Clinical trial evidence has been accumulating to support the benefits of ramipril in a wide range of clinical applications. Yet Louise Pilote, in a recent commentary,1 states that in most trials of angiotensin-converting enzyme (ACE) inhibitor therapy for patients with congestive heart failure, acute myocardial infarction or diabetes mellitus, ramipril was not the main ACE inhibitor studied.

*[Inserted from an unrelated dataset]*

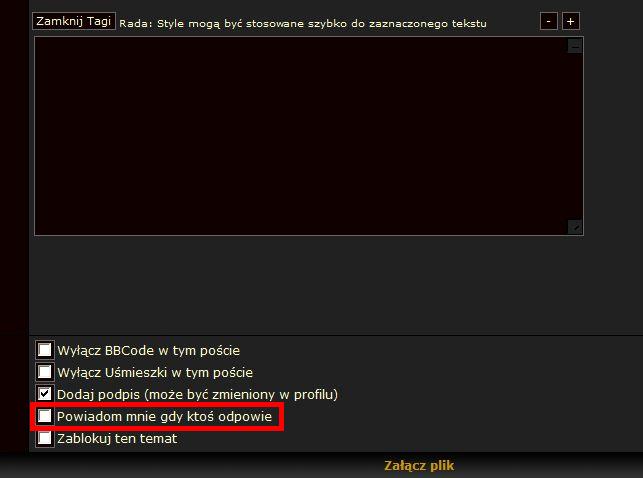Screen dimensions: 643x478
Task: Click the Zamknij Tagi button
Action: click(74, 21)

Ramipril is the only ACE inhibitor shown to be beneficial in the prevention of adverse cardiovascular outcomes in diabetic patients with one risk factor for vascular disease. The Micro-HOPE study2 showed that ramipril given for 4 to 5 years reduced cardiovascular mortality by 37% (relative risk 0.63, 95% confidence interval [CI] 0.49 to 0.79, p = 0.0001) among the 3657 diabetic patients enrolled in the HOPE study.3
Pilote goes on to report that of the 100 000 patients enrolled in trials of early administration of ACE inhibitors after acute myocardial infarction, none were assigned to receive ramipril. However, in the Acute Infarction Ramipril Efficacy (AIRE) study,4 2006 patients were randomly assigned to receive ramipril or placebo 3 to 10 days after acute myocardial infarction complicated by heart failure. After an average 15-month treatment period, there was an absolute risk reduction of 6% and a relative risk reduction of 27% for all-cause mortality (95% CI 11% to 40%, p = 0.002).

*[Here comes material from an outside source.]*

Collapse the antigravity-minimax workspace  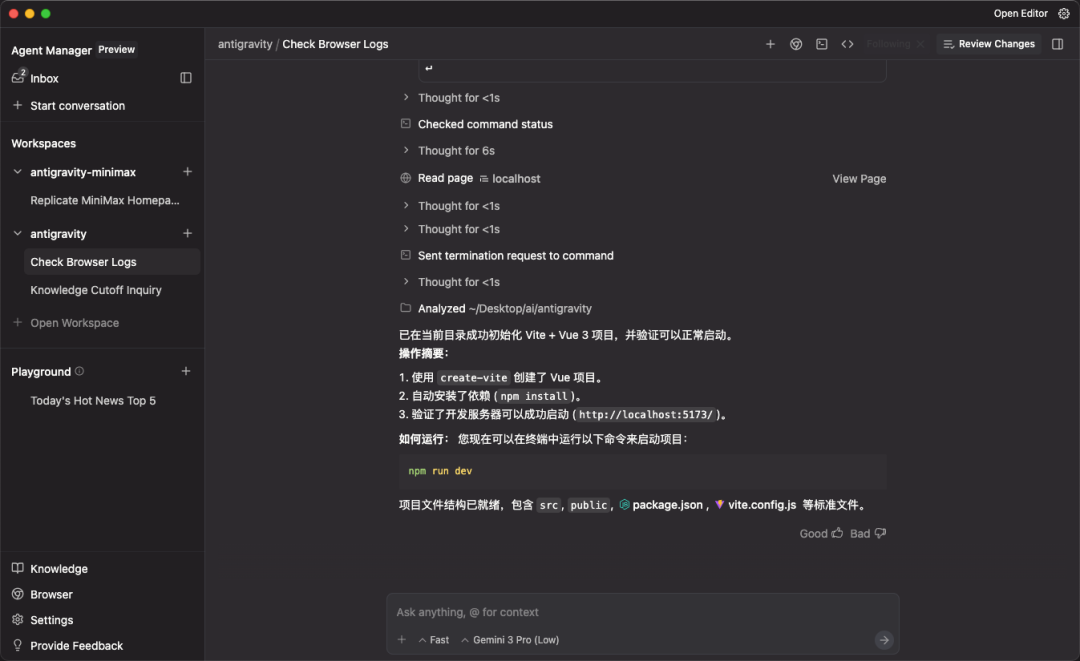point(16,171)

Pilote is correct in stating that only about 17% of patients in a clinical trial of ACE inhibitors were randomly assigned to receive ramipril.5 However, there is substantial evidence supporting the use of ramipril for the prevention of heart failure from both the AIRE trial4 and the HOPE study.6 Furthermore, it is likely that the benefit of ACE inhibition in the management of heart failure is a class effect.
The large increase in the sales of ramipril after publication of the HOPE study was driven by an excellent medical education campaign supported by a powerful landmark clinical trial. Is it not possible that application of the results of the HOPE trial in diabetic patients and in patients with vascular disease has saved many lives and that it has prevented numerous myocardial infarctions and strokes?
David Fitchett Terence Donnelly Heart Centre St. Michael's Hospital Toronto, Ont.